◆ What you should do
Rewrite the rows from the line with "Image resolution: width=276" to the line with "point(127,624)", replacing "Viewport" with "Display" and changing nothing else.

◆ Records for the task
━━━━━━━━━━━━━━━━━━━━━━━━━━━━━━

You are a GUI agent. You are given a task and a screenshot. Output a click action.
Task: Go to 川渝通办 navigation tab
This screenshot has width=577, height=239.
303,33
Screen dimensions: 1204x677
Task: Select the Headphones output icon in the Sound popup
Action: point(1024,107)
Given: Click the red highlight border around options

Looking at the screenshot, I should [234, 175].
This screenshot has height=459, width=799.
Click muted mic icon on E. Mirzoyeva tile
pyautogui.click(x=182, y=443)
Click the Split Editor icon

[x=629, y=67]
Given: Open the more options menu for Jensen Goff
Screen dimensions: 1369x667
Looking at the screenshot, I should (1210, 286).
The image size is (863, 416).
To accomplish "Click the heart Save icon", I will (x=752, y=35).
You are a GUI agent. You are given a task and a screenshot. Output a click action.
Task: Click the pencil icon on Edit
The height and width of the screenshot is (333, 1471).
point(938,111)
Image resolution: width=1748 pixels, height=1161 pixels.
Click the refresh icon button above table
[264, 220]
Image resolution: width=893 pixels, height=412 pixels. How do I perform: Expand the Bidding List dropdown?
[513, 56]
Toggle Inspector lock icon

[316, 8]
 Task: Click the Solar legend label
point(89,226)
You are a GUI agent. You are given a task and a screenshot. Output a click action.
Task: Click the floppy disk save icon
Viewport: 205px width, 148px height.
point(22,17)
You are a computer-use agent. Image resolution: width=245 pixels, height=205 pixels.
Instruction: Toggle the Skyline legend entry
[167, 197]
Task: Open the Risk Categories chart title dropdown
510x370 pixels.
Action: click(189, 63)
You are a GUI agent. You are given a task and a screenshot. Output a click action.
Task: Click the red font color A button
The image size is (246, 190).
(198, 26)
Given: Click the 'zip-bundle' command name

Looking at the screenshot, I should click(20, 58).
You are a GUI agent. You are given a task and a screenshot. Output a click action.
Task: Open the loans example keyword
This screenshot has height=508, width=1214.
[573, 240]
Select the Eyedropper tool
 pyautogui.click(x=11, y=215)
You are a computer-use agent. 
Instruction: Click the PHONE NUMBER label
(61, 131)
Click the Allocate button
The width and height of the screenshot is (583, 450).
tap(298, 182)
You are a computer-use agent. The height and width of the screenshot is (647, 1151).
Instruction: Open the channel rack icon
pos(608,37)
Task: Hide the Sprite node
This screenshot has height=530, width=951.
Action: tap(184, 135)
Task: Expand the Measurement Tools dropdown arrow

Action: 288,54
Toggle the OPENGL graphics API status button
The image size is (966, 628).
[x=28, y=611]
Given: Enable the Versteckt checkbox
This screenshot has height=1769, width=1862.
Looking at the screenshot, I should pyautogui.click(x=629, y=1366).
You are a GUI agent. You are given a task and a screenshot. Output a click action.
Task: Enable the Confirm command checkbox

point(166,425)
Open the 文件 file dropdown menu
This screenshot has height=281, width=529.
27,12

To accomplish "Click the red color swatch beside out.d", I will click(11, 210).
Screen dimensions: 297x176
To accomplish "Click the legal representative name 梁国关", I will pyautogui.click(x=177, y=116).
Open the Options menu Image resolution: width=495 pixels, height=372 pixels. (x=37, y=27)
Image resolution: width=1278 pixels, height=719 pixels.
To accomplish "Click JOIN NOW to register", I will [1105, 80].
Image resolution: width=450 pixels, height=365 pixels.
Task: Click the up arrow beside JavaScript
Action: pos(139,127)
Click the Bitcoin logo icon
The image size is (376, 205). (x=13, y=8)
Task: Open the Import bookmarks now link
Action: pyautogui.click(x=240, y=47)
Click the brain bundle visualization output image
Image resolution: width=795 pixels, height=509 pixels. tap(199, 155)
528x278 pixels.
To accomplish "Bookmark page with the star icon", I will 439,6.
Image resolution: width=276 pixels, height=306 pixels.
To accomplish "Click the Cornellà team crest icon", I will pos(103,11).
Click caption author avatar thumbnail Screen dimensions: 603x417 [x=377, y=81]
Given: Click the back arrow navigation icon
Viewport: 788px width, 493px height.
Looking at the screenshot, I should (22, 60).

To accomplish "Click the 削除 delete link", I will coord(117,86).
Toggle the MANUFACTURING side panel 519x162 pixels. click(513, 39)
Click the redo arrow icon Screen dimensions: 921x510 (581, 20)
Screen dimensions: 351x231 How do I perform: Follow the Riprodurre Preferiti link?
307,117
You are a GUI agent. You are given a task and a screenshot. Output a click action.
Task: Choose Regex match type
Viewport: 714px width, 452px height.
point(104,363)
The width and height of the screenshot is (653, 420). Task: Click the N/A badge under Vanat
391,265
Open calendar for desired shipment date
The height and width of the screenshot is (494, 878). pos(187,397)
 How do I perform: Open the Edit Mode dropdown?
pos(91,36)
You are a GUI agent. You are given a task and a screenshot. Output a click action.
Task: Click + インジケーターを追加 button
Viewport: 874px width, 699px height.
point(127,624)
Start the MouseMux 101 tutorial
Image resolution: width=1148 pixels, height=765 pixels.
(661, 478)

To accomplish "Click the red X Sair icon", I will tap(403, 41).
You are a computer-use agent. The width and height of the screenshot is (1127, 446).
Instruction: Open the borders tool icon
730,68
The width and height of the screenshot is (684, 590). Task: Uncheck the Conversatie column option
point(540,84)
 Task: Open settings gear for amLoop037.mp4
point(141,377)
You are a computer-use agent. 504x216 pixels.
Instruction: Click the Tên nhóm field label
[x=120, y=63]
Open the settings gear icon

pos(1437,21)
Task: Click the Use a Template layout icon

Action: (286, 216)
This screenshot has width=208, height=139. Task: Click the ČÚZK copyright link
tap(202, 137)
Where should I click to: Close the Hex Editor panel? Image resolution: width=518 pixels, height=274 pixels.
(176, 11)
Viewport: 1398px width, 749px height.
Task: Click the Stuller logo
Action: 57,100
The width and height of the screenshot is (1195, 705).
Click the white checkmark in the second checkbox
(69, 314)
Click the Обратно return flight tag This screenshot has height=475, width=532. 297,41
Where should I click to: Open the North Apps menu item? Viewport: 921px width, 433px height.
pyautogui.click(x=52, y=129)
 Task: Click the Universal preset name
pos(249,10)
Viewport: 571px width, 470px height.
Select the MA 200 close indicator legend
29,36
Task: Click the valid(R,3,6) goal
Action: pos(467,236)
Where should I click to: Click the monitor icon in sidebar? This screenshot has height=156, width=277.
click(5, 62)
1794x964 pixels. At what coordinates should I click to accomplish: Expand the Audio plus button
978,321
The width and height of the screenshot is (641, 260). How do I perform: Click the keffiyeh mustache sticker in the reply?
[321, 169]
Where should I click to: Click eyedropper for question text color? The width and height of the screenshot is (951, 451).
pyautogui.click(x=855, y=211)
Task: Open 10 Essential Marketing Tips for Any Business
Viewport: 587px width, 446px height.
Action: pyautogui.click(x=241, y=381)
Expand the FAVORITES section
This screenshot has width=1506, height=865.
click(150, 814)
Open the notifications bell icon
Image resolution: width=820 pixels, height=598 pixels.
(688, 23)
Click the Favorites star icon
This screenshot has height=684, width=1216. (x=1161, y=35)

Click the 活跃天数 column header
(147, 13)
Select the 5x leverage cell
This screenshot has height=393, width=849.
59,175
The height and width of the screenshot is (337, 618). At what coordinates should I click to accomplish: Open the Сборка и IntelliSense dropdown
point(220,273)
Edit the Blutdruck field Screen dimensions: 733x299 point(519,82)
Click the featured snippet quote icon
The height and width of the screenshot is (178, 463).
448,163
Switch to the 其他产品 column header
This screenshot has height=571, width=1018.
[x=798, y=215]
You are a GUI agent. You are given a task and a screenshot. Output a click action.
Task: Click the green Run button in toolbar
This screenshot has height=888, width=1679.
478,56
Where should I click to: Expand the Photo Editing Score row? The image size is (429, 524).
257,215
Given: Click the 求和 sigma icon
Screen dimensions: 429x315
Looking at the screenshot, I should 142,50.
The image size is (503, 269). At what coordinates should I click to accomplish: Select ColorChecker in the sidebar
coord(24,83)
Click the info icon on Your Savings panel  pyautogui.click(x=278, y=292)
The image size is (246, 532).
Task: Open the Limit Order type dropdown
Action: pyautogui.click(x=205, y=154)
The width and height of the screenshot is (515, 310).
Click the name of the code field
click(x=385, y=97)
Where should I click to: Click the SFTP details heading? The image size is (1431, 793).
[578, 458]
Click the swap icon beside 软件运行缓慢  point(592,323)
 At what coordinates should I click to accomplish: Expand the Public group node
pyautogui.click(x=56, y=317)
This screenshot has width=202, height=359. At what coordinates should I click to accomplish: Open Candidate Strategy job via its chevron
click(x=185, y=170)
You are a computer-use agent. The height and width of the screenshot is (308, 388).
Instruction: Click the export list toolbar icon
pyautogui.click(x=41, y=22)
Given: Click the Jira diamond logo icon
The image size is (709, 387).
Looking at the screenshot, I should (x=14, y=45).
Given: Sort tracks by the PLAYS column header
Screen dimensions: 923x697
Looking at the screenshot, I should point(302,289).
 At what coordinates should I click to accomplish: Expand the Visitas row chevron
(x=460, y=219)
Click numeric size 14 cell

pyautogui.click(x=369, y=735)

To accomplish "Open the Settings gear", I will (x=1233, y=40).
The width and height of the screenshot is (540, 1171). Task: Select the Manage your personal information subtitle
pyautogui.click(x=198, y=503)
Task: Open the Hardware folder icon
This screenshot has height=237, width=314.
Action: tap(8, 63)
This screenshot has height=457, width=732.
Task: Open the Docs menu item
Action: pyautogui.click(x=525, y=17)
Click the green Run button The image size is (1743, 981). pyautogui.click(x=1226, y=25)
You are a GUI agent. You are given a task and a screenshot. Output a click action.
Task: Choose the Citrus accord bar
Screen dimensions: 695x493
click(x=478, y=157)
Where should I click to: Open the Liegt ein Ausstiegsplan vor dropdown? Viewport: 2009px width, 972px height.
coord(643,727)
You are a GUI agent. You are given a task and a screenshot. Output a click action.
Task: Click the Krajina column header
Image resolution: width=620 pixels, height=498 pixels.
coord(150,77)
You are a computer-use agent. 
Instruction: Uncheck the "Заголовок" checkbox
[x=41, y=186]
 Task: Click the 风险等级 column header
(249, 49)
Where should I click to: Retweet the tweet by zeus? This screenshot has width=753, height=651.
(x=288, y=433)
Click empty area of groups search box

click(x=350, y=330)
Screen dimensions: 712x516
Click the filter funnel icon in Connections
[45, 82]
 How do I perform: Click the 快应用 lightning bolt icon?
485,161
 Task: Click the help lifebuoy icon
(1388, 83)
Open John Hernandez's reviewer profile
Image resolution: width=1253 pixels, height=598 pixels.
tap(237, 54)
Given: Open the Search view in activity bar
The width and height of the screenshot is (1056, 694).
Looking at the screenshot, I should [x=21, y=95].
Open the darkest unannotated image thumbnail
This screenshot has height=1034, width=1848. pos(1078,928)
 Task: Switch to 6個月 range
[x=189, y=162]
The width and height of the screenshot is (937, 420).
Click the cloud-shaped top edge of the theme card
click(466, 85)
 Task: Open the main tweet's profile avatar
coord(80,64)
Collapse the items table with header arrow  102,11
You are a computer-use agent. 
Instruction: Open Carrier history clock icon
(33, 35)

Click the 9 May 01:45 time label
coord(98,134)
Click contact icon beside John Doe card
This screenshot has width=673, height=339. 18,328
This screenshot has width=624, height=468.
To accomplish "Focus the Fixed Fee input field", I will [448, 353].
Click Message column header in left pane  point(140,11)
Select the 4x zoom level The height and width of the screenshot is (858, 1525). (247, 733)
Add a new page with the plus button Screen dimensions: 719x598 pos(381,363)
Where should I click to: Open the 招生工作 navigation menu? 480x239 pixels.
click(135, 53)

━━━━━━━━━━━━━━━━━━━━━━━━━━━━━━

◆ Correct response
Image resolution: width=276 pixels, height=306 pixels.
To accomplish "Click the Cornellà team crest icon", I will pos(103,11).
Click caption author avatar thumbnail Screen dimensions: 603x417 [x=377, y=81]
Given: Click the back arrow navigation icon
Display: 788px width, 493px height.
Looking at the screenshot, I should (22, 60).

To accomplish "Click the 削除 delete link", I will coord(117,86).
Toggle the MANUFACTURING side panel 519x162 pixels. click(513, 39)
Click the redo arrow icon Screen dimensions: 921x510 (581, 20)
Screen dimensions: 351x231 How do I perform: Follow the Riprodurre Preferiti link?
307,117
You are a GUI agent. You are given a task and a screenshot. Output a click action.
Task: Choose Regex match type
Display: 714px width, 452px height.
point(104,363)
The width and height of the screenshot is (653, 420). Task: Click the N/A badge under Vanat
391,265
Open calendar for desired shipment date
The height and width of the screenshot is (494, 878). pos(187,397)
 How do I perform: Open the Edit Mode dropdown?
pos(91,36)
You are a GUI agent. You are given a task and a screenshot. Output a click action.
Task: Click + インジケーターを追加 button
Display: 874px width, 699px height.
point(127,624)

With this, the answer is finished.